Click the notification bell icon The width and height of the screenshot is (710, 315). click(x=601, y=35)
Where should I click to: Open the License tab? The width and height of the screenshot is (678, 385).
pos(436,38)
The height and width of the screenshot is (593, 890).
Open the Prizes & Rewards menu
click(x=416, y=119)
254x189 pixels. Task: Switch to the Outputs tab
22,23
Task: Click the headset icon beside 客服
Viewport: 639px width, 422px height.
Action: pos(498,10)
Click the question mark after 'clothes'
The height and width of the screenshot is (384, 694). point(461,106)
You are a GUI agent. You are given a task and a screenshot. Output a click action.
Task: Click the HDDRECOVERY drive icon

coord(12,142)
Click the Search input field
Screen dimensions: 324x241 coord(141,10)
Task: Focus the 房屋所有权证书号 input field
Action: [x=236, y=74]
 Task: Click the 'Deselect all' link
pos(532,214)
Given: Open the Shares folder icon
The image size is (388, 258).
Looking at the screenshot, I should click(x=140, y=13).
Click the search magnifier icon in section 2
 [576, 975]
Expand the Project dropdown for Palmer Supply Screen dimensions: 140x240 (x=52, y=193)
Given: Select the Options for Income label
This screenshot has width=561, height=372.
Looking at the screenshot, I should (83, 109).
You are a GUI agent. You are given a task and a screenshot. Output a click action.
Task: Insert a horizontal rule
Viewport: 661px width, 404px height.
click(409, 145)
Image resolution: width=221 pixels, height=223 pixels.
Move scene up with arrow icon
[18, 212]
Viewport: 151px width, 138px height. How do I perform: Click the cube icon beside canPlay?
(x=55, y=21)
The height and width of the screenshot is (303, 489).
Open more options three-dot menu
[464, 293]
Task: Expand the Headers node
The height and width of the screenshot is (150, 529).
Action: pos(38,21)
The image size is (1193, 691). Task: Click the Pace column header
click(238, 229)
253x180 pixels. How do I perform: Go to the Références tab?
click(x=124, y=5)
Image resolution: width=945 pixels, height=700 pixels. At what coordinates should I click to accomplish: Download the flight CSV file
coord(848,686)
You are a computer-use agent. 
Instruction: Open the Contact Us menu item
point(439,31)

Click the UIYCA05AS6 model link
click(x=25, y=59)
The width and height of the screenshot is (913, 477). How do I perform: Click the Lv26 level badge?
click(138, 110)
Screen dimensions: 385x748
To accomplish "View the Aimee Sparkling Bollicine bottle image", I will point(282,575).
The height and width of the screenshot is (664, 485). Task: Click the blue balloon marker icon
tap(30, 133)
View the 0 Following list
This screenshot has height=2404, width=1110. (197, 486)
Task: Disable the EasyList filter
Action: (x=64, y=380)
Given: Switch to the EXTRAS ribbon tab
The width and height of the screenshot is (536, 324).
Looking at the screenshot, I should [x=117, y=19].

=== The problem ===
Each entry should be reproduced in the output exactly.

=== Answer to this exercise ===
Click the notification bell icon The width and height of the screenshot is (710, 315). click(x=601, y=35)
Where should I click to: Open the License tab? The width and height of the screenshot is (678, 385).
pos(436,38)
The height and width of the screenshot is (593, 890).
Open the Prizes & Rewards menu
click(x=416, y=119)
254x189 pixels. Task: Switch to the Outputs tab
22,23
Task: Click the headset icon beside 客服
Viewport: 639px width, 422px height.
Action: pos(498,10)
Click the question mark after 'clothes'
The height and width of the screenshot is (384, 694). point(461,106)
You are a GUI agent. You are given a task and a screenshot. Output a click action.
Task: Click the HDDRECOVERY drive icon

coord(12,142)
Click the Search input field
Screen dimensions: 324x241 coord(141,10)
Task: Focus the 房屋所有权证书号 input field
Action: [x=236, y=74]
 Task: Click the 'Deselect all' link
pos(532,214)
Given: Open the Shares folder icon
The image size is (388, 258).
Looking at the screenshot, I should click(x=140, y=13).
Click the search magnifier icon in section 2
 [576, 975]
Expand the Project dropdown for Palmer Supply Screen dimensions: 140x240 (x=52, y=193)
Given: Select the Options for Income label
This screenshot has width=561, height=372.
Looking at the screenshot, I should (83, 109).
You are a GUI agent. You are given a task and a screenshot. Output a click action.
Task: Insert a horizontal rule
Viewport: 661px width, 404px height.
click(409, 145)
Image resolution: width=221 pixels, height=223 pixels.
Move scene up with arrow icon
[18, 212]
Viewport: 151px width, 138px height. How do I perform: Click the cube icon beside canPlay?
(x=55, y=21)
The height and width of the screenshot is (303, 489).
Open more options three-dot menu
[464, 293]
Task: Expand the Headers node
The height and width of the screenshot is (150, 529).
Action: pos(38,21)
The image size is (1193, 691). Task: Click the Pace column header
click(238, 229)
253x180 pixels. How do I perform: Go to the Références tab?
click(x=124, y=5)
Image resolution: width=945 pixels, height=700 pixels. At what coordinates should I click to accomplish: Download the flight CSV file
coord(848,686)
You are a computer-use agent. 
Instruction: Open the Contact Us menu item
point(439,31)

Click the UIYCA05AS6 model link
click(x=25, y=59)
The width and height of the screenshot is (913, 477). How do I perform: Click the Lv26 level badge?
click(138, 110)
Screen dimensions: 385x748
To accomplish "View the Aimee Sparkling Bollicine bottle image", I will point(282,575).
The height and width of the screenshot is (664, 485). Task: Click the blue balloon marker icon
tap(30, 133)
View the 0 Following list
This screenshot has height=2404, width=1110. (197, 486)
Task: Disable the EasyList filter
Action: (x=64, y=380)
Given: Switch to the EXTRAS ribbon tab
The width and height of the screenshot is (536, 324).
Looking at the screenshot, I should [x=117, y=19].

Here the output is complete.